The US project involves linking of multiple UAVs equipped with a variety of sensor and electronic attack payloads into a network to detect, localise and identify potential air defence systems prior to their engagement.
According to the commander of the UAV Battlelab, Lt Col Larry Felder, the objective is to “document the integrated air defence in such a fashion that that information is shared among multiple UAVs and then passed on to a HARM [anti-radiation] shooter”.
Current suppression and destruction of enemy air defence operations require strike platforms to “go into harm’s way in order to gather the data, and once he has that data gathered they can then make the strikes”. The Phoenix project would allow the strike platform to go into a hostile environment “fully supported with the situation awareness of exactly what can happen”.
The Australian activity, designated Joint Project 2101, is being carried out by the Australian Research Council’s Centre for Autonomous Systems and BAE Systems Australia. Launch funding from the Australian DoD was provided in 2003.

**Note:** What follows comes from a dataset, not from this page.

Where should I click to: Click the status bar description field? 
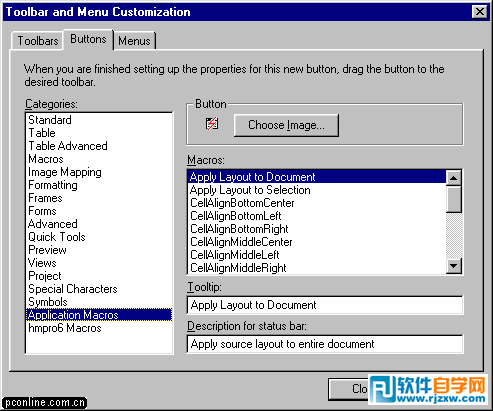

Felder says “we are looking at an Australian technology and working with an Australian organisation to bring that to bear. They have the capability to work in some very significant information-denied environments in a distributed network that I think will benefit the war fighter in that specific initiative, and in some other areas as well.”
Felder adds that the battlelab’s hunter-killer UAV development programme launched last year is to focus on expendable UAVs. The programme is aimed at providing co-ordinated multiple UAV support for urban area operations. The UAVs would operate as “trucks…to provide weapons on demand”.